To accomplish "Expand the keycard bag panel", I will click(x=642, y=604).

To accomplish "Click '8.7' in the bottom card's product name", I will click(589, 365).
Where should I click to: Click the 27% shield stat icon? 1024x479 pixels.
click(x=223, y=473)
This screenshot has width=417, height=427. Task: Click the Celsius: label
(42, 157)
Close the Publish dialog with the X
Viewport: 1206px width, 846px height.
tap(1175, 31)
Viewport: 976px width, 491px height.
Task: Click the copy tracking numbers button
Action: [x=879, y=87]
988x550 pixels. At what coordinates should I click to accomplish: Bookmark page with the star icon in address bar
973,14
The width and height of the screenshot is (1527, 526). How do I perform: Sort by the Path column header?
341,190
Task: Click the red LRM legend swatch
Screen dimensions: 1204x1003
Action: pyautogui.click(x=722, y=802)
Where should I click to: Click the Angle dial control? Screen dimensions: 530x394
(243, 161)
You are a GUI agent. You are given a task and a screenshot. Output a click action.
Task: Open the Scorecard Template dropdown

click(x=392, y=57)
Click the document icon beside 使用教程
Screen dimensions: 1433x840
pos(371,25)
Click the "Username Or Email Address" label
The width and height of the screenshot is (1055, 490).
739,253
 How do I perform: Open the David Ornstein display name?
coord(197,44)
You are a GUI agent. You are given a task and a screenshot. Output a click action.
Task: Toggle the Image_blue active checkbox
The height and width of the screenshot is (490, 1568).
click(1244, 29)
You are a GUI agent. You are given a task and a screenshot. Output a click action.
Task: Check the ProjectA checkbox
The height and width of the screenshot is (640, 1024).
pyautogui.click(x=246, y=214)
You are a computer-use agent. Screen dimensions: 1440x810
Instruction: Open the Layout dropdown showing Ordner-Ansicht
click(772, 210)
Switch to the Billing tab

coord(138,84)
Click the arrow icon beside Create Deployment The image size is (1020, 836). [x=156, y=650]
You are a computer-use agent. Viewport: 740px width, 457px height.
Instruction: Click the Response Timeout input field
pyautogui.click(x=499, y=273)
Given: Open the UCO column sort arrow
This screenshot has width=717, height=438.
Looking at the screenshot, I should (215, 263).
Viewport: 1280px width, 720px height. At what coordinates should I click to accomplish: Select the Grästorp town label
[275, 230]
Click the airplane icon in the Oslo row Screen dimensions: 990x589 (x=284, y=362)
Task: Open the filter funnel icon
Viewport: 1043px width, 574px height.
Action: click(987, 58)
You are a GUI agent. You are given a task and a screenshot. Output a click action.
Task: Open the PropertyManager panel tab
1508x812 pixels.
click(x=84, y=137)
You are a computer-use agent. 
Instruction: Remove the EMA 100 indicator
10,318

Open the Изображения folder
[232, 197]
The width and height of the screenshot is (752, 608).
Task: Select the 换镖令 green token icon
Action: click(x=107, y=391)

Exercise instructions
Go through the material and copy each line in which the word "will" occurs.

Written solution
To accomplish "Expand the keycard bag panel", I will click(x=642, y=604).
To accomplish "Click '8.7' in the bottom card's product name", I will click(589, 365).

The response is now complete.